Study Reveals Many German Schools Still Named After Nazis





A new study shows that several German schools are still named after Nazis, including proponents of racial hygiene, rocket scientists and high-ranking party officials. But local authorities are often reluctant to change the names.

Throughout his life, teacher Max Kästner dedicated himself to the study of the history and vegetation of the Ore Mountain region. Even as a pensioner, Kästner, who died in 1959, often instructed new teachers in local history.
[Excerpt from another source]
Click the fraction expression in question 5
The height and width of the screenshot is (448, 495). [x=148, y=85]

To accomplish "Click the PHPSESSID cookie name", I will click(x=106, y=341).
Kästner was honored posthumously in his home town of Frankenberg near Chemnitz in Saxony when a special needs school took his name 15 years ago. The decision was based at least in part on the fact that he'd written a book about the town. "Max Kästner created a memorial for himself in 1937 when he compiled a book on the local history of Frankenberg to coincide with the town's 750th anniversary celebrations," explains the school on its Web site.
The city fathers of this tradition-conscious town, population 18,000, must not have read the book. If they had, they would have come across a number of unsavory passages. In one section the author eulogizes the Nazis' reign of terror. "The last Marxist hideout was smoked out," he writes, going on to note that a highpoint in Frankenberg's history was when it was home to SS concentration camp guard unit SS-Totenkopfsturmbann Sachsen. "We regretted seeing the SS depart when they were relocated to Weimar-Buchenwald for important political reasons," he writes.